Il sentimento di “depressione” è un fenomeno naturale nell’adolescenza, dal momento che essa implica un processo evolutivo e di separazione. Tuttavia l’incapacità di affrontare questo genere di sentimenti spinge l’adolescente verso l’acting-out: azione impulsiva che agisce sull’ambiente per evitare l’esperienza passiva di disperazione di fronte alla frustrazione. Ed è in queste situazioni che il comportamento aggressivo potrebbe essere una possibile modalità per evitare sentimenti di depressione. In questa fase il gruppo dei pari assume un ruolo fondamentale nell’influenzare il punto di vista dell’adolescente, i suoi modelli di comportamento ed i ruoli da ricoprire all’interno della società (Erikson 1974). Quindi molto spesso il comportamento deviante inizia proprio dalla ricerca di esperienze alternative per fuggire da se stessi e dalle angosce. Tuttavia non è possibile pensare ad un collegamento diretto e lineare tra presenza di comportamenti devianti in adolescenza e sviluppo di un comportamento antisociale in età adulta, poiché la maggior parte degli adolescenti potrebbero commettere piccole trasgressioni, mentre solo un numero minore commette trasgressioni più gravi. Ciò nonostante è importante non ridurre la delinquenza giovanile unicamente ad un fenomeno di natura adolescenziale, poiché potrebbe condurre ad una visione distorta e riduttiva del problema.
Cosa si intende con il termine “adolescente antisociale”?

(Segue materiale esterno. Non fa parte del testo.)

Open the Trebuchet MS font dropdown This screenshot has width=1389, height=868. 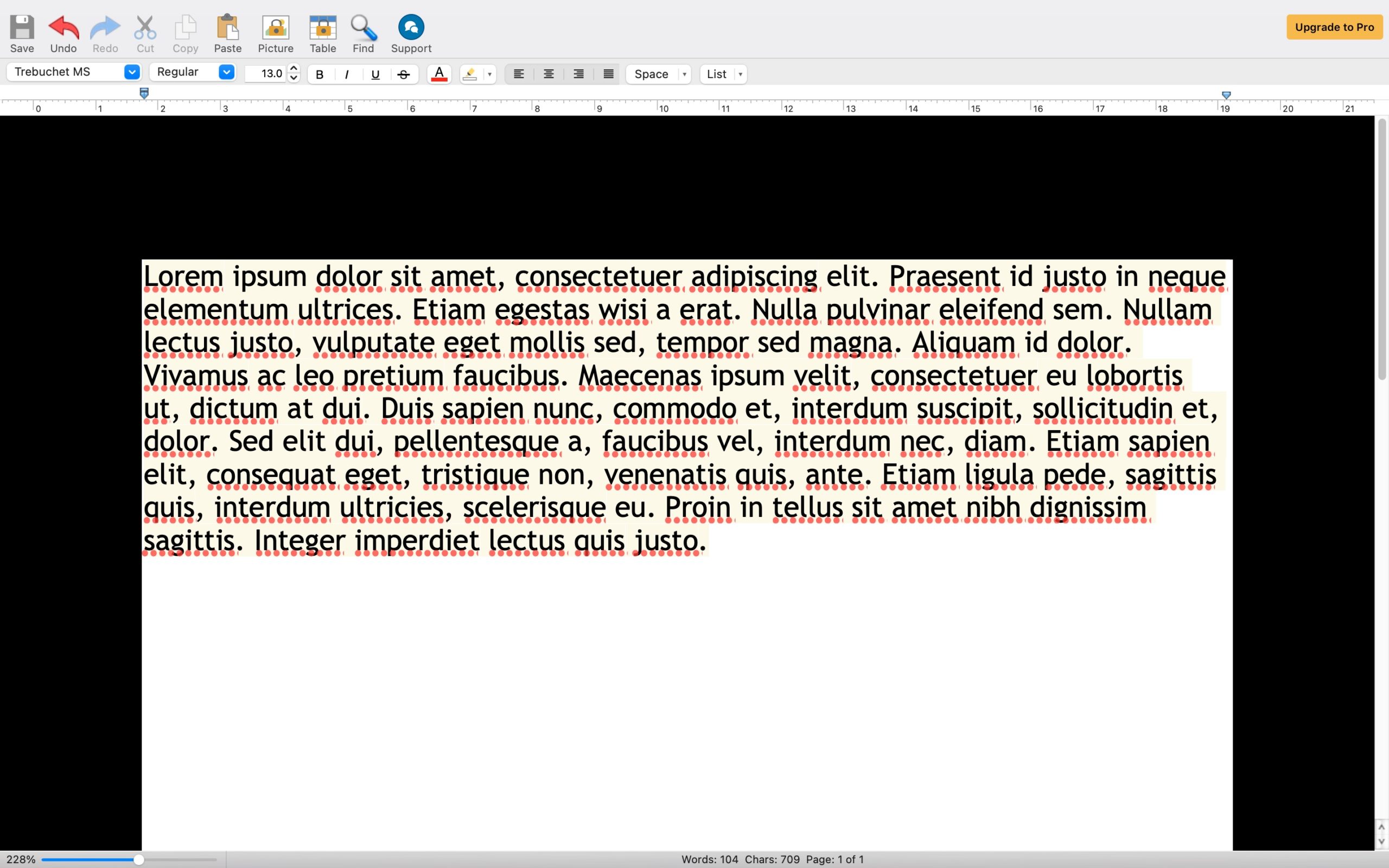pyautogui.click(x=131, y=72)
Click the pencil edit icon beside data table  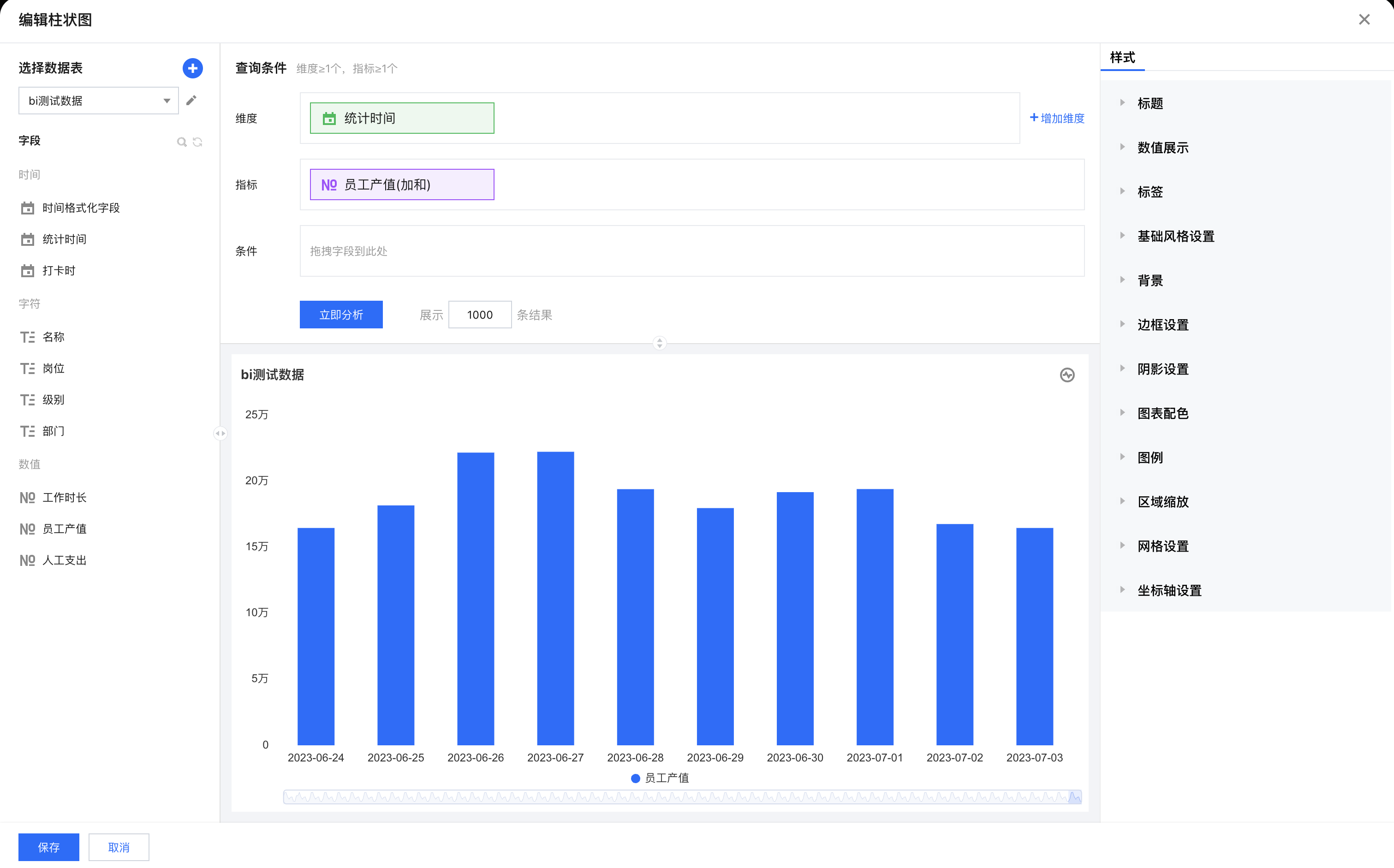click(191, 101)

Gli adolescenti antisociali si presentano come ragazzi che manifestano più frequenti e più gravi comportamenti trasgressivi. Esistono molteplici percorsi che possono condurre allo sviluppo di un comportamento antisociale. In primo luogo vi sono adolescenti trasgressivi che già in età prescolare mostrano un’accentuata difficoltà nel rispettare le regole, sia casa sia a scuola. In secondo luogo, vi sono ragazzi che iniziano a presentare comportamenti antisociali nella tarda infanzia o all’inizio dell’adolescenza, non sono ragazzi particolarmente aggressivi e commettono trasgressioni di minore gravità, Infine, una terza strada è costituita dall’abuso di sostanze, che ha inizio nella media adolescenza (Loeber et al., 1998).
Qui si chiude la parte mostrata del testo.